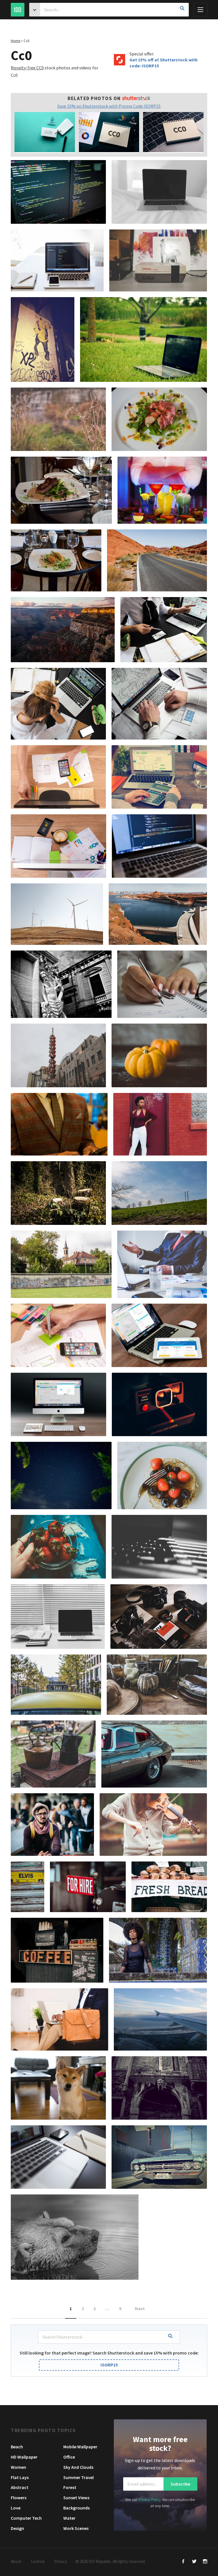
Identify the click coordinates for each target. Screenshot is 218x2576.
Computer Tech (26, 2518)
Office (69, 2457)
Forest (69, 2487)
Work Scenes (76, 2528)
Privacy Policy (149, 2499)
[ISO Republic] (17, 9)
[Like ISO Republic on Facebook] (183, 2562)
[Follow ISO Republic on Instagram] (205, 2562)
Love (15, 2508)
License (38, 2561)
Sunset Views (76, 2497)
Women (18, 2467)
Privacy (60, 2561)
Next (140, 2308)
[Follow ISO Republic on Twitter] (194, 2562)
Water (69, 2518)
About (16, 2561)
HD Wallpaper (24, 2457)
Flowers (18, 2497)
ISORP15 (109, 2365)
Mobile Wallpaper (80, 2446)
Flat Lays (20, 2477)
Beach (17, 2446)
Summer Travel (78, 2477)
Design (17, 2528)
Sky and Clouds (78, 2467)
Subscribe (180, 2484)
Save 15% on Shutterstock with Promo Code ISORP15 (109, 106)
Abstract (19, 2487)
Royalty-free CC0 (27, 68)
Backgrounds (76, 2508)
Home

▶ [WORK INSTRUCTIONS] Write out, word for word, all lines from the line that holds "Next (140, 2308)" through the last line of the listing, with both end lines kept.

▶ [REPLY TO THE TASK]
Next (140, 2308)
[Follow ISO Republic on Twitter] (194, 2562)
Water (69, 2518)
About (16, 2561)
HD Wallpaper (24, 2457)
Flowers (18, 2497)
ISORP15 (109, 2365)
Mobile Wallpaper (80, 2446)
Flat Lays (20, 2477)
Beach (17, 2446)
Summer Travel (78, 2477)
Design (17, 2528)
Sky and Clouds (78, 2467)
Subscribe (180, 2484)
Save 15% on Shutterstock with Promo Code ISORP15 (109, 106)
Abstract (19, 2487)
Royalty-free CC0 (27, 68)
Backgrounds (76, 2508)
Home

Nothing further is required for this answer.